Essa pesquisa é uma das primeiras a serem realizadas na comunidade e acreditamos que, a partir dela, abriremos novos espaços de diálogo sobre a construção da identidade étnica na comunidade. Também acreditamos que essa pesquisa valoriza os saberes tradicionais em saúde, educação e religiosidade, sendo pertencentes ao processo de territorialidade do grupo. Ela contribuiu com estudos em diferentes âmbitos, tendo em vista comunidades quilombolas no Nordeste e a visibilidade de suas pautas, movimentos sociais e importância das práticas culturais para reafirmação étnica do grupo e garantia dos direitos a populações quilombolas.
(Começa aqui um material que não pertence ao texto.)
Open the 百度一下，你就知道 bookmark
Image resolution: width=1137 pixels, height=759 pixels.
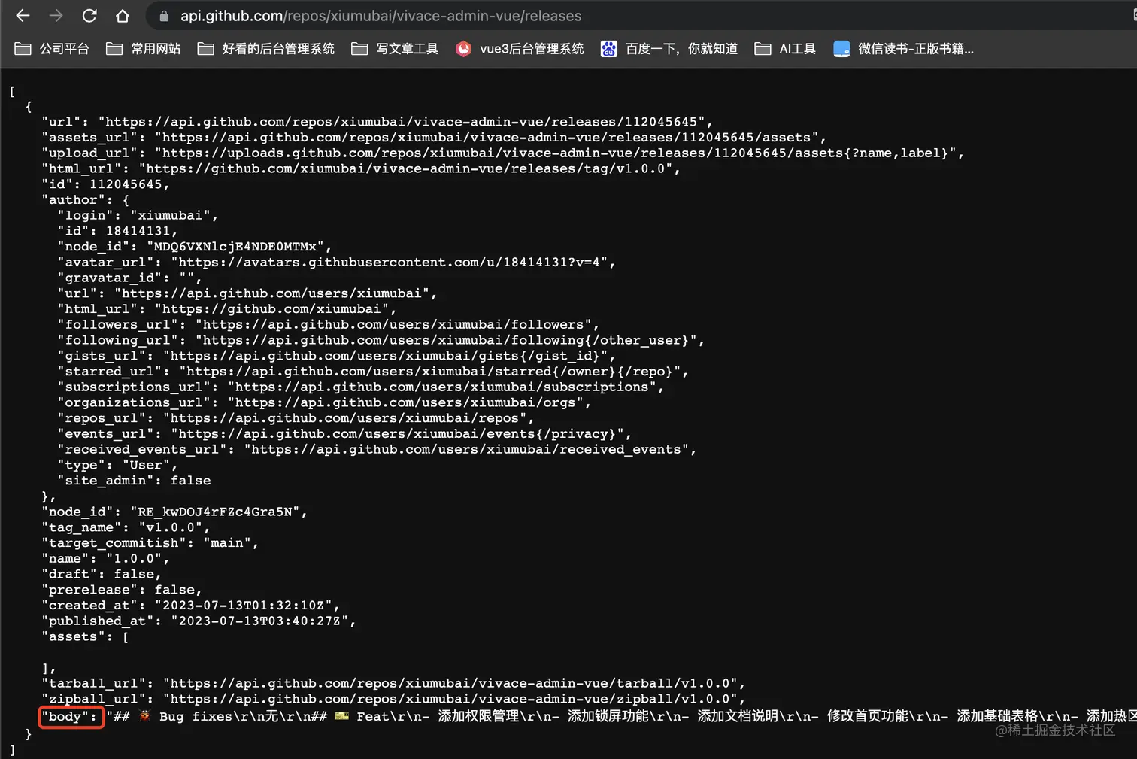(x=681, y=48)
O fortalecimento do movimento negro foi fundamental na luta pelos direitos e reconhecimento dessa população. Portanto, a pesquisa tem se revelado importante na produção de eco para a voz dessa população, sobretudo, das mulheres quilombolas, seja dentro ou fora da comunidade, respeitando os lugares de fala e compreendendo esses fenômenos como instrumentos de transformação social.

O reconhecimento da luta e resistência dos povos quilombolas é importante para descolonizar as epistemologias hegemônicas da modernidade, que regem um processo de colonialidade do saber, ser e existir. Além de combater ao sistema genocida instaurado no país, que exclui e marginaliza os grupos tidos como subalternos, reconhecendo que o preconceito, julgamento e o racismo existentes em nossa sociedade discriminam os saberes ancestrais e o corpo negro. Ademais, a pesquisa busca romper com essas barreiras criadas pelo saber hegemônico e o próprio processo de colonialidade que dá sustentação ao racismo estrutural, institucional e epistêmico, abrindo espaços para que essas vozes ecoem.


Palavras-Chave: Identidade étnica; Quilombola; transformação social; ecoar vozes.